Seems pretty stupid to go to all of that trouble but it's possible. If you have received all of the expected "chunks" then the Lambda could concatenate the chunks and put them into whatever file storage (presumably a separate S3 bucket) you want to use, and then delete the "chunks" in the original S3 bucket. Whenever you deposit a "chunk" the Lambda could check if you have received and stored all of the expected "chunks" in S3 already. You could, hypothetically, split arbitrary binary files into 9.9 MB chunks and send those chunks in separate HTTP requests over the network to something like a Lambda which is behind API Gateway and have Lambda deposit these chunks into a S3 bucket. For example, "padding" the front of a SQL injection attack (which would normally be blocked by WAF) with 8kb of no-op whitespace.Īlso, yes I would like to know if it's possible to divide a file upload into several parts, each of which are 10mb or less so they fit through API Gateway and at the same time did not go more than 30s limitation? I believe it is possible to circumvent WAF by "padding" the front of a request.

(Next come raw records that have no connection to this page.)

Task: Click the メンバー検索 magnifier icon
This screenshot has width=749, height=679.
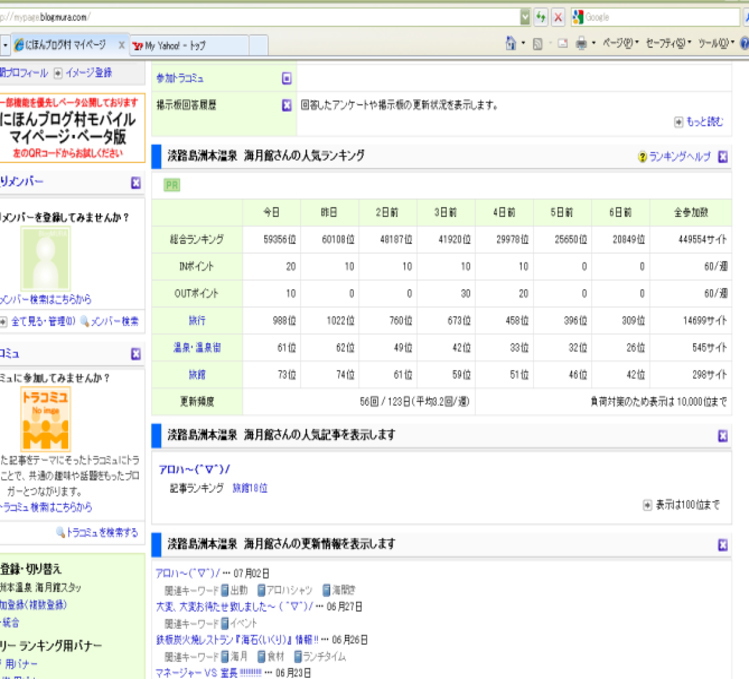Action: (x=85, y=321)
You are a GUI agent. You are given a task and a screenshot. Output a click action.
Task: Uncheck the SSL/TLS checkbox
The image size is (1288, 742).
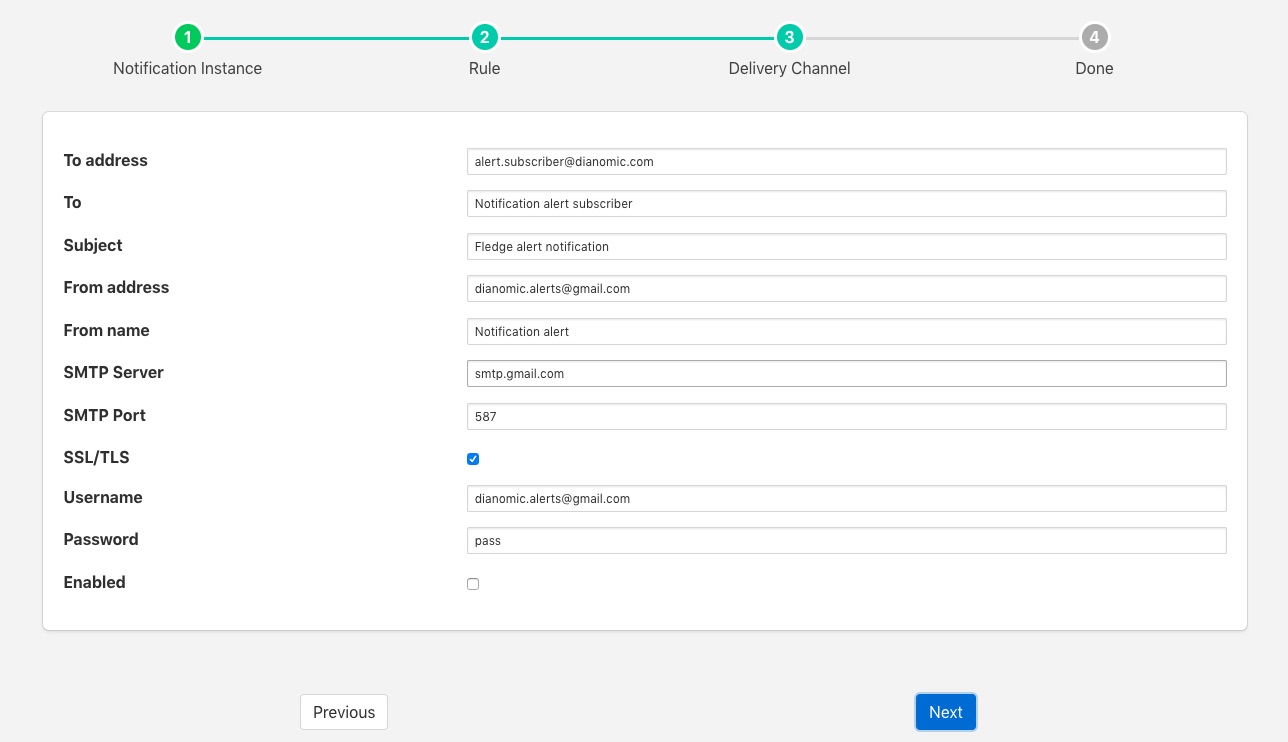[x=473, y=459]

WAF won't prevent the security vulnerabilities it is designed to prevent when requests are larger than 8kb and the compromising part of the request is not in the first 8kb. I know that I can turn off the 8kb request, but would it expose to security issue? AWS WAF is a web application firewall that helps protect your web. These are my own opinions and based on my own experience. Amazon API Gateway: Create, publish, maintain, monitor, and secure APIs at any scale.

Some questions / answers from your comment. WAF is a web application firewall that lets you monitor the HTTP and HTTPS requests that are forwarded to an Amazon CloudFront distribution, Amazon API Gateway.